> **Assignment**
Print the data below exactly, but only the lines from the one containing "Given: Click the 曖昧検索 text input field" down to the one containing "has width=1311, height=924.", inclusive.

> **Records for the exercise**
*** Begin section ***

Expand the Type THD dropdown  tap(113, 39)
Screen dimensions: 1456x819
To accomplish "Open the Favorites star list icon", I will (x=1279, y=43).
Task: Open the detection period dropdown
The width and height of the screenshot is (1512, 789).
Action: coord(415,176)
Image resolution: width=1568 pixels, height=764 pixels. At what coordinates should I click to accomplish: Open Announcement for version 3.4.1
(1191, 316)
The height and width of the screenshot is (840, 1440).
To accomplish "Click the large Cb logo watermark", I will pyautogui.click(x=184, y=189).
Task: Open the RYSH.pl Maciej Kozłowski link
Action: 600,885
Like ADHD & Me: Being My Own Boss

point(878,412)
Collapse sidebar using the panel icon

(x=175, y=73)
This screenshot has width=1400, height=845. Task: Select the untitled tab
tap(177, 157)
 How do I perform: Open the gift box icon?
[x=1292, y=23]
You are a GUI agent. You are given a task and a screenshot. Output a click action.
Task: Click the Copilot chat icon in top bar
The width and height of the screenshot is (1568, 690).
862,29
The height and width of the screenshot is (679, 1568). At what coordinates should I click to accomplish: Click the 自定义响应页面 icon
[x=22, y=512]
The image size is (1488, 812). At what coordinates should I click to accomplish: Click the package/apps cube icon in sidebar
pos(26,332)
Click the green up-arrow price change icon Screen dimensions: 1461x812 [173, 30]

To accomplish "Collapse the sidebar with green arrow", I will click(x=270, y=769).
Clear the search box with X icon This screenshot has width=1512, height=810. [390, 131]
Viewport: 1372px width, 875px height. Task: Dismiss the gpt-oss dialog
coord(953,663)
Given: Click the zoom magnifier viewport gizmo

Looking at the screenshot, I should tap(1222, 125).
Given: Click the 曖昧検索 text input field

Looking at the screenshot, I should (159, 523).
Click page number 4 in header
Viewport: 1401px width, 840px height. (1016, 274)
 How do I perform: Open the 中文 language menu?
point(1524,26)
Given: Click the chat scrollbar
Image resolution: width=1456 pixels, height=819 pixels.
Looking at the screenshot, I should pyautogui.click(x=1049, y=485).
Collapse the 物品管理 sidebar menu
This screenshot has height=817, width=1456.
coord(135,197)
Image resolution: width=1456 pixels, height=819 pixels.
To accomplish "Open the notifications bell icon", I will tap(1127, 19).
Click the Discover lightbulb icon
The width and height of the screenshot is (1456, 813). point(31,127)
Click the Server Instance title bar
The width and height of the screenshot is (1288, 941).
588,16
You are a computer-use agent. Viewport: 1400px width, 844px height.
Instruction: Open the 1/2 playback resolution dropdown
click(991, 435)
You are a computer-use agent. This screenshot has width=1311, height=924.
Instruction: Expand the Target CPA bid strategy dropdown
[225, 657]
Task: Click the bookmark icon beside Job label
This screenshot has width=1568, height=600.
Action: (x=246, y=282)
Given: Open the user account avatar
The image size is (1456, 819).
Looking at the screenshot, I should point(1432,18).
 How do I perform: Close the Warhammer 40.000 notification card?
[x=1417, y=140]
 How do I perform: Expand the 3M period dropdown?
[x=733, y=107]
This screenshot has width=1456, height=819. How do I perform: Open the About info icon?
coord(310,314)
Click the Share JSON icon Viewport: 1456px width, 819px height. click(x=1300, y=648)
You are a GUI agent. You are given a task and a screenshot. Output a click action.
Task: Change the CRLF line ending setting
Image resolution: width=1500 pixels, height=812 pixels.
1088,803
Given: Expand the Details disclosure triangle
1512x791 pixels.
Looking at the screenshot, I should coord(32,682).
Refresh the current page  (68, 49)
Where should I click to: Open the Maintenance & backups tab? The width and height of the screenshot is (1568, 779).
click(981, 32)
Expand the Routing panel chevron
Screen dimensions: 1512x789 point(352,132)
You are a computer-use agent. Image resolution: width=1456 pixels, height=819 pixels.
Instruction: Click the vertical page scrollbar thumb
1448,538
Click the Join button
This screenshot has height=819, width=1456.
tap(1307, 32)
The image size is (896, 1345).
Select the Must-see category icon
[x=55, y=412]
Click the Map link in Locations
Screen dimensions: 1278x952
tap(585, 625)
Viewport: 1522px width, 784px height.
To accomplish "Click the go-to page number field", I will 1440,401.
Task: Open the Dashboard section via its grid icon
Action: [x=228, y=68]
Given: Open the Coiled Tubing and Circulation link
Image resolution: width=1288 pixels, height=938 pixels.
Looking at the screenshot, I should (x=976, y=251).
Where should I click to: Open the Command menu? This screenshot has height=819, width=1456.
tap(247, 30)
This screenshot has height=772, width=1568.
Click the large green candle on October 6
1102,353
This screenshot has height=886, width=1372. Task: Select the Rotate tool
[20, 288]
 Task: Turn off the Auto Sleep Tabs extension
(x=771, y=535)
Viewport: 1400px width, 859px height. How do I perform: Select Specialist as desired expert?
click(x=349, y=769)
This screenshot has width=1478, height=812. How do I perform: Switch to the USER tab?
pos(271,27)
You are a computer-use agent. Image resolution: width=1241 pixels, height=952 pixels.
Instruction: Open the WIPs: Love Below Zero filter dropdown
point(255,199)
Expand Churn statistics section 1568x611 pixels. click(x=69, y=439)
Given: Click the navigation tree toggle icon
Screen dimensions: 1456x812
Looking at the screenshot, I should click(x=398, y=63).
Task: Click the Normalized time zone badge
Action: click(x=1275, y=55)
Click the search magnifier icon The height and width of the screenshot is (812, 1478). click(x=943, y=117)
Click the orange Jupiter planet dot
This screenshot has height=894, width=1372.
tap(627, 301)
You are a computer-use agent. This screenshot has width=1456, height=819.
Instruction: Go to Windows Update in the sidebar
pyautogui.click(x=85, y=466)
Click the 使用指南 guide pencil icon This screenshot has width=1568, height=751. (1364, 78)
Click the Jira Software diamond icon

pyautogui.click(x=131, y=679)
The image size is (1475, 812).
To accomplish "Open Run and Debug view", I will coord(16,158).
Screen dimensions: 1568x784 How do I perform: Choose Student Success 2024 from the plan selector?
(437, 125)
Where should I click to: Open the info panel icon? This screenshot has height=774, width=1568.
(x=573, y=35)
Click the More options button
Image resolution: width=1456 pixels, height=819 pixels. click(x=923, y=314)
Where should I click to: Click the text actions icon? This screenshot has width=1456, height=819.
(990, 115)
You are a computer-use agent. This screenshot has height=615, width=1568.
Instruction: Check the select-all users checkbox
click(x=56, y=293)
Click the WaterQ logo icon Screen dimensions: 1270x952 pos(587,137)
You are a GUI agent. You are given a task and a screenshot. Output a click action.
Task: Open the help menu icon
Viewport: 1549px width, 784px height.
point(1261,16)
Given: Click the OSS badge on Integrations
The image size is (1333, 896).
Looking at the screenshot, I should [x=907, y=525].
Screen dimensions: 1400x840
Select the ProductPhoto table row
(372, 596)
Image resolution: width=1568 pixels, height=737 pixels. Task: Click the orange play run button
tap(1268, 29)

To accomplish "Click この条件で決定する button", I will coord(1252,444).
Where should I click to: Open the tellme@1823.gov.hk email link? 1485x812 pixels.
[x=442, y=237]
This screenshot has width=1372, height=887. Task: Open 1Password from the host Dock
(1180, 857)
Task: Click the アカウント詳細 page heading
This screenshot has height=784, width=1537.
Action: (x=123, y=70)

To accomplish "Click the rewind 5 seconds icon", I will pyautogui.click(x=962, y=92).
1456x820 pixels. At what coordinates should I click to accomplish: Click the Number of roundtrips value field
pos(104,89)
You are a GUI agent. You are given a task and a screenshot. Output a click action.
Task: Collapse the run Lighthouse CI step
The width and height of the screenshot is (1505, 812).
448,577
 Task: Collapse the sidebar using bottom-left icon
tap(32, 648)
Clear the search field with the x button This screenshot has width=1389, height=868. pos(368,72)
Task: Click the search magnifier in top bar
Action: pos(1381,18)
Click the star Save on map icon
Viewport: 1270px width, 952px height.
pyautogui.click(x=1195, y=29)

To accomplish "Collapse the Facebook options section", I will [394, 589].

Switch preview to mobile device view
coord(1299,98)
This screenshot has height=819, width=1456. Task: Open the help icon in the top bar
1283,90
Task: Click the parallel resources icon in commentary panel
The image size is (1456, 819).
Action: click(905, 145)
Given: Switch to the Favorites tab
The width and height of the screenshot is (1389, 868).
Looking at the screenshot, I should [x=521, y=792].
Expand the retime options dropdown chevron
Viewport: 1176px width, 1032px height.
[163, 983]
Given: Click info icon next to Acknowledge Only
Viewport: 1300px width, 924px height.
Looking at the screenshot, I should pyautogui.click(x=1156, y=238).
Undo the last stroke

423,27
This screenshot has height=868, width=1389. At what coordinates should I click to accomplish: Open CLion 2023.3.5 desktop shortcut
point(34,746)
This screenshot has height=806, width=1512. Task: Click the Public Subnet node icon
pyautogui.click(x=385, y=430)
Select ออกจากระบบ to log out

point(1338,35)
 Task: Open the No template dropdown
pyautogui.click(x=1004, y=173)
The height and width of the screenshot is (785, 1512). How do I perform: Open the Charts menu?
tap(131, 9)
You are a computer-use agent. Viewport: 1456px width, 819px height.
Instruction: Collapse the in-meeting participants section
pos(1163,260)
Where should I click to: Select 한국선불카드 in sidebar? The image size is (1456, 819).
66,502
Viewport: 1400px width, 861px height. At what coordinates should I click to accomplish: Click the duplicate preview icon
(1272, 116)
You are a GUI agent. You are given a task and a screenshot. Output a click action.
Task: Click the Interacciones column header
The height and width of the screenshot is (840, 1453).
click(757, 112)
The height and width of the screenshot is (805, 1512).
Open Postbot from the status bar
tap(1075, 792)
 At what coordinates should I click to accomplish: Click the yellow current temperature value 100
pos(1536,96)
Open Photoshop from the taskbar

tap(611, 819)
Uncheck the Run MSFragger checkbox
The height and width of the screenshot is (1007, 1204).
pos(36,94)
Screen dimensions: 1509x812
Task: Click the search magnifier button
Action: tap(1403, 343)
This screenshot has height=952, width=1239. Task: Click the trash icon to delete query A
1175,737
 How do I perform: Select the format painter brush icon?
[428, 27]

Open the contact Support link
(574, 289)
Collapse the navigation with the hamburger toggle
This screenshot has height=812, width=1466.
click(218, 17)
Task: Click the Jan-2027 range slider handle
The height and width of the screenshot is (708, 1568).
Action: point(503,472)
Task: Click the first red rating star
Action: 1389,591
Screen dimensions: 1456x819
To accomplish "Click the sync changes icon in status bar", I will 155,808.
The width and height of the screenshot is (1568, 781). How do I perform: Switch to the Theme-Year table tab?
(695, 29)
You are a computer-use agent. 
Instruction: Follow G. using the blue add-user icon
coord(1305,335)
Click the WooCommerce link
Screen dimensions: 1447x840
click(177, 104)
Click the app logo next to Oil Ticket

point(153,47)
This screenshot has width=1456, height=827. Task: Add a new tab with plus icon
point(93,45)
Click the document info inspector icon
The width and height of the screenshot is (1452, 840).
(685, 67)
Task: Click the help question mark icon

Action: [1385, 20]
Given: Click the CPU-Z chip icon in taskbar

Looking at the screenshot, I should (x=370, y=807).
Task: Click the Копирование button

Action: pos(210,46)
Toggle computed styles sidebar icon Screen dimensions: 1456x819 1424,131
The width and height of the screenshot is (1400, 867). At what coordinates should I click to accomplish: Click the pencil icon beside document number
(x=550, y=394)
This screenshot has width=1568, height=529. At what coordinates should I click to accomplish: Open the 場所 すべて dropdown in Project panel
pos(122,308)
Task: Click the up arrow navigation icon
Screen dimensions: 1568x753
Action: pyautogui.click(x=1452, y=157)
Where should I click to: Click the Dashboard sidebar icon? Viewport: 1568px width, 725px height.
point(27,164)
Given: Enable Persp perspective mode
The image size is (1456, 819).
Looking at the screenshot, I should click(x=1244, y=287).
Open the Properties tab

*** End section ***

> **Solution to the exercise**
Given: Click the 曖昧検索 text input field

Looking at the screenshot, I should (159, 523).
Click page number 4 in header
Viewport: 1401px width, 840px height. (1016, 274)
 How do I perform: Open the 中文 language menu?
point(1524,26)
Given: Click the chat scrollbar
Image resolution: width=1456 pixels, height=819 pixels.
Looking at the screenshot, I should pyautogui.click(x=1049, y=485).
Collapse the 物品管理 sidebar menu
This screenshot has height=817, width=1456.
coord(135,197)
Image resolution: width=1456 pixels, height=819 pixels.
To accomplish "Open the notifications bell icon", I will tap(1127, 19).
Click the Discover lightbulb icon
The width and height of the screenshot is (1456, 813). point(31,127)
Click the Server Instance title bar
The width and height of the screenshot is (1288, 941).
588,16
You are a computer-use agent. Viewport: 1400px width, 844px height.
Instruction: Open the 1/2 playback resolution dropdown
click(991, 435)
You are a computer-use agent. This screenshot has width=1311, height=924.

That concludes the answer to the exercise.